The result of such lack of regulation has caused harm to many patients.

An issue like this is so pervasive that an international team of medical experts published a global call to action in Science Translational Medicine in July in an effort to curb the unethical, unsubstantiated use of stem-cell based therapies driving medical tourism. Such ill-advised “stem cell” treatments have led to pediatric deaths in Germany, blindness in the United States, the closure of Italy’s Stamina Foundation to name a few as well as a variety of untoward effects given their lack of rigorous testing for safety and efficacy. (See here to read my article about the transnational and global coordinated proactive approach they champion).

With high price tags, so-called “stem-cell” clinics are designing therapies without evidence that serve to do harm, are ineffective, prey on the most vulnerable—potentially curtailing their ultimate treatment choices, and threaten the legitimate work being done that holds great promise for devastating and serious disease.

In The Worst 'Healthcare': 'Stem Cell' Clinics Wrought With Red Flags, Insincerity And Blindness, I detail the distressing accounts of three patients who endured irreparable damage to their vision after seeking treatment at the same unnamed “stem cell” clinic in Broward, Florida. Reported in the New England Journal of Medicine (NEJM), the harrowing experiences of the women aged 72-88 years old resulted in blindness to near blindness from untested “stem cell” therapies being injected into their eyes while being fleeced $5000 for the procedures. Promised “revolutionary” therapy, they were left with catastrophic reminders of the unfortunate and unnecessary ordeal.

Theirs is a cautionary tale of the hazards of poor and irresponsible practice at a private “stem cell” clinic, unfixable medical interventions with no scientific evidence to back claims, sales over substance, marketing hype lacking in meaning and actions taken by seemingly complicit personnel —who may have misrepresented their credentials— that took advantage of those most in need. (See here for a more detailed roadmap of how to read between the lines of such marketing hype and to understand the timeline of this particular bad outcome).

*DATA*.
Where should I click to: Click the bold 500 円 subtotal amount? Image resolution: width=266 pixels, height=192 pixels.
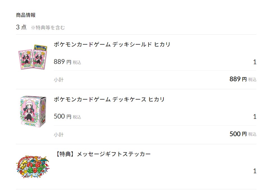pos(238,134)
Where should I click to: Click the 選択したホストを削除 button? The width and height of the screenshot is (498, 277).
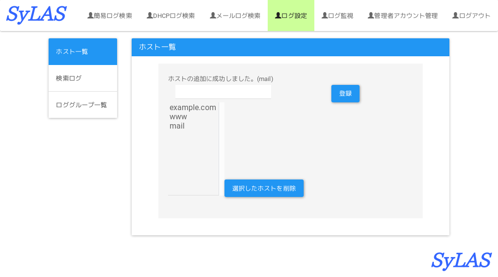tap(264, 188)
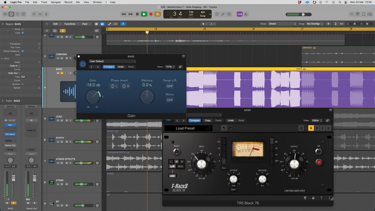Image resolution: width=375 pixels, height=211 pixels.
Task: Open the List Editors panel
Action: pyautogui.click(x=351, y=14)
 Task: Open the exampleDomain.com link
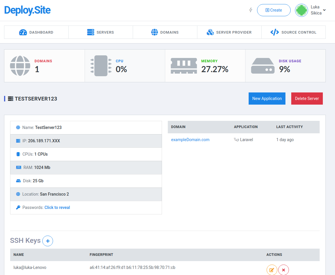[x=190, y=139]
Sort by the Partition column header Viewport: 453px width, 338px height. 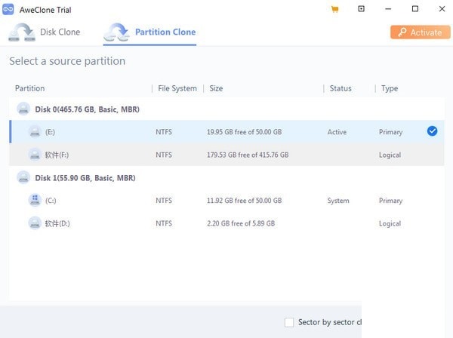click(30, 88)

*WHAT YOU NEED TO DO*.
1: Name every country mentioned in the stem-cell clinic passage.
2: In the stem-cell clinic passage, reproduce the text from "In The Worst" up to and including "and unnecessary ordeal.".
3: Carry on the stem-cell clinic passage from its last sentence.

*TASK-BY-TASK ANSWERS*.
1: Germany, the United States, Italy

2:
In The Worst 'Healthcare': 'Stem Cell' Clinics Wrought With Red Flags, Insincerity And Blindness, I detail the distressing accounts of three patients who endured irreparable damage to their vision after seeking treatment at the same unnamed “stem cell” clinic in Broward, Florida. Reported in the New England Journal of Medicine (NEJM), the harrowing experiences of the women aged 72-88 years old resulted in blindness to near blindness from untested “stem cell” therapies being injected into their eyes while being fleeced $5000 for the procedures. Promised “revolutionary” therapy, they were left with catastrophic reminders of the unfortunate and unnecessary ordeal.

3:
Take Home Message

With an explosion of developments in regenerative medicine, in general, regulatory bodies need walk a fine line between implementing some restrictions while still fostering innovation.

As Commissioner Gottlieb aptly puts it“We’re at the beginning of a paradigm change in medicine with the promise of being able to facilitate regeneration of parts of the human body, where cells and tissues can be engineered to grow healthy, functional organs to replace diseased ones; new genes can be introduced into the body to combat disease; and adult stem cells can generate replacements for cells that are lost to injury or disease. This is no longer the stuff of science fiction. This is the practical promise of modern applications of regenerative medicine...But this field is dynamic and complex. As such, it has presented unique challenges to researchers, healthcare providers, and the FDA as we seek to provide a clear pathway for those developing new therapies in this promising field, while making sure that the FDA meets its obligation to ensure the safety and efficacy of the medical products that patients rely upon.”

Whether the frontier in sham operations is truly conquered by these efforts is too soon to tell. The policy framework is evolving and includes a commentary period for some of its draft documents. Hopefully the eventual complete version will actually be enforced -- and touch upon transnational approaches as well. Only then will the short- and long-term benefits in patient safety be realized and the legitimate work already in progress stand on its own merits without being muddied by shady endeavors.